# Craving Moots- Where to buy?



## dougrocky123 (Apr 12, 2006)

I love the look of the Vamoots and want to get one. Not being flush with cash I'm looking around for a deal. Looks like $3450( with fork) is the price everywhere so I'm looking to beat shipping cost and tax. I'm in CA and the best online place I've seen is Dreamride in Utah. Free shipping and Chris King headset. Has anyone used them or know of another online place to try? Thanks in advance!


----------



## Bobonli (May 8, 2008)

There's like 19 dealers in CA, none are near you?
Moots » Dealer Locator

In my experience with something as high-end as this, it pays to go to a dealer and get fitted etc. Most dealers have a close relationship with the factory and can get you the best product you need.

As for price, have you tried negotiating with a dealer? The economy is in the crapper so they are probably willing to bargain a bit. You may not save on the frame (I asked the factory a few months ago on another frame and basically the price is what it is..) , but there are bargains to be had on everything else you need to bolt to it.

Good luck. They make a top quality product and they are decent people to deal with directly if you want or have to.


----------



## dougrocky123 (Apr 12, 2006)

To Bobonli:
You need to read my post a little closer. I'm looking outside of CA for a reason. I know how to read a dealer locator and can count to 19 if necessary. As far as fit I've owned 20+ bikes over the last ten years and I think I can figure out my size. After all most frames are made in only 5 sizes and slight differences can be made up in saddle setback, stem length, and handlebar dimensions . I also don't think the economy is going to help with the price. Their is a five week wait time to get a Vamoots. Moots is not sitting on excess inventory and sells everything they make. I like to build my own bikes and have the parts coming after searching out the best deals.


----------



## tigoat (Jun 6, 2006)

dougrocky123 said:


> To Bobonli:
> You need to read my post a little closer. I'm looking outside of CA for a reason. I know how to read a dealer locator and can count to 19 if necessary. As far as fit I've owned 20+ bikes over the last ten years and I think I can figure out my size. After all most frames are made in only 5 sizes and slight differences can be made up in saddle setback, stem length, and handlebar dimensions . I also don't think the economy is going to help with the price. Their is a five week wait time to get a Vamoots. Moots is not sitting on excess inventory and sells everything they make. I like to build my own bikes and have the parts coming after searching out the best deals.

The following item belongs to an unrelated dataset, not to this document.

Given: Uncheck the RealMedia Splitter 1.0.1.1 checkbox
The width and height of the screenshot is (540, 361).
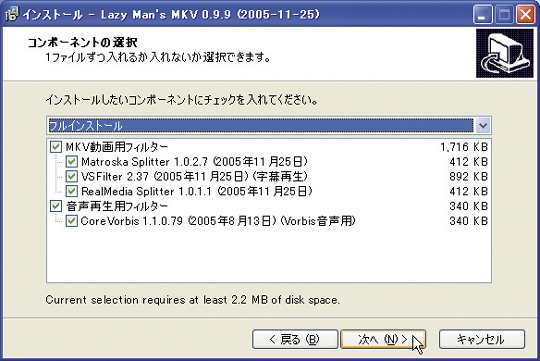Looking at the screenshot, I should (71, 191).
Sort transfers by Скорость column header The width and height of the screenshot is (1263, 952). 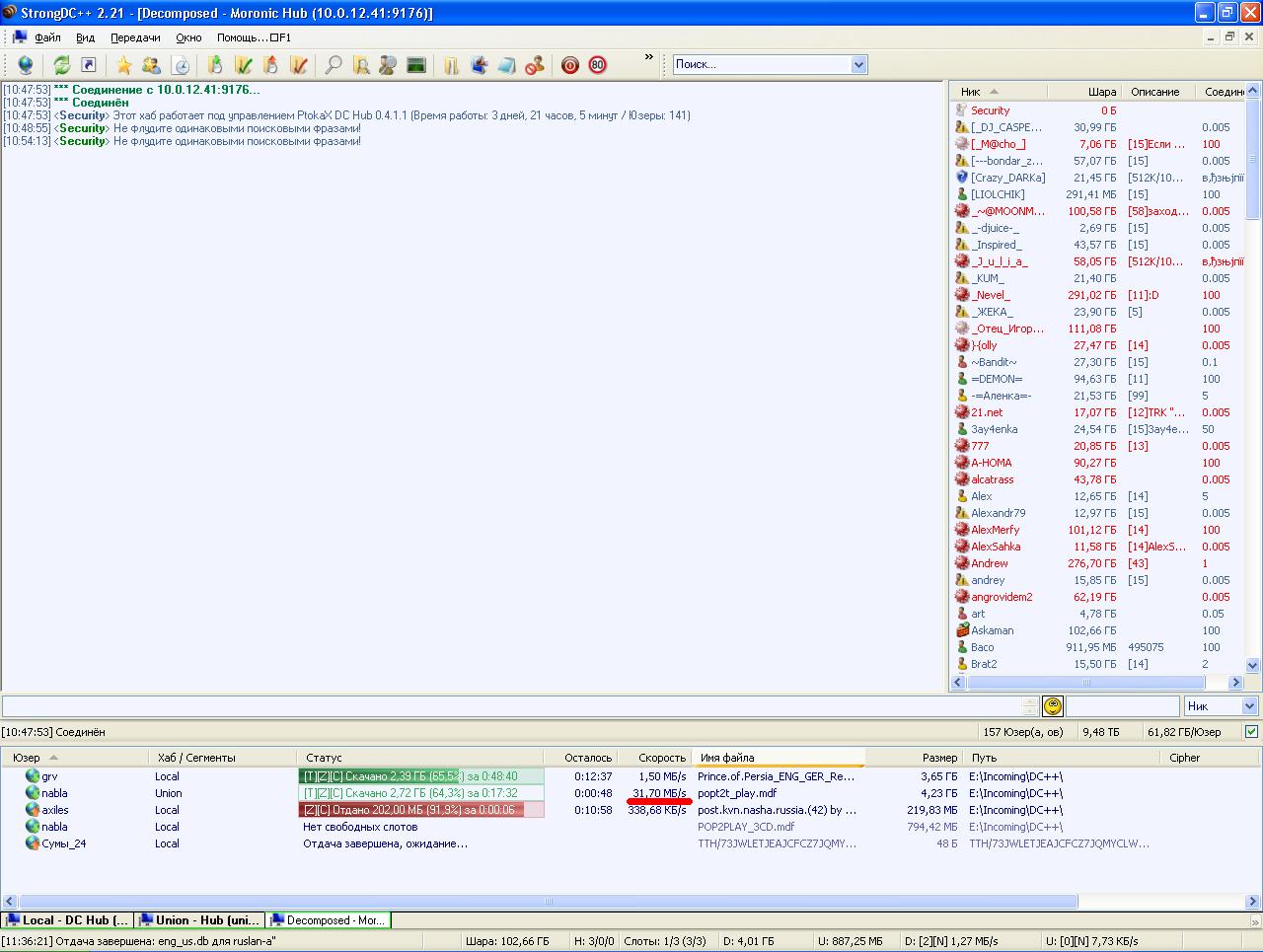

I couldn't agree more on your thinking about fitting, as fitting may only be useful for a newbie and can be a waste of time and money for someone who has ridden for a while and knows exactly what works for him or her. I have read a lot on experienced riders, especially those who are getting a custom frame, who just want to be fitted by such and such just to feel good. My philosophy is that the best bike designer and fitter in the world is the rider himself or herself, not a builder nor a fitter.


----------



## SteveV0983 (Dec 9, 2008)

You're probably going to have a tough time beating tax since you have Moots dealers in your state. In most states, if the product has a retail presence in your state, you will be charged tax even if it comes from a different state. I may be wrong, but you should check into it before getting your hopes up. 

California Use Tax Information - State Board of Equalization


----------



## MerlinAma (Oct 11, 2005)

dougrocky123 said:


> I love the look of the Vamoots and want to get one. ...... Has anyone used them or know of another online place to try?...


I'm online (here - ha) and have a used Compact SL frame (size 57) for sale. It's 6.4 Ti which they don't make bikes with any longer. 

Send me a PM if you want to talk. 

I've had it ready to put on eBay for awhile but have been traveling so much it just hasn't happened yet.

PS - I don't charge sales tax either.


----------



## dougrocky123 (Apr 12, 2006)

A 57 is too big. Already pulled the trigger on a 54. Thanks anyway.


----------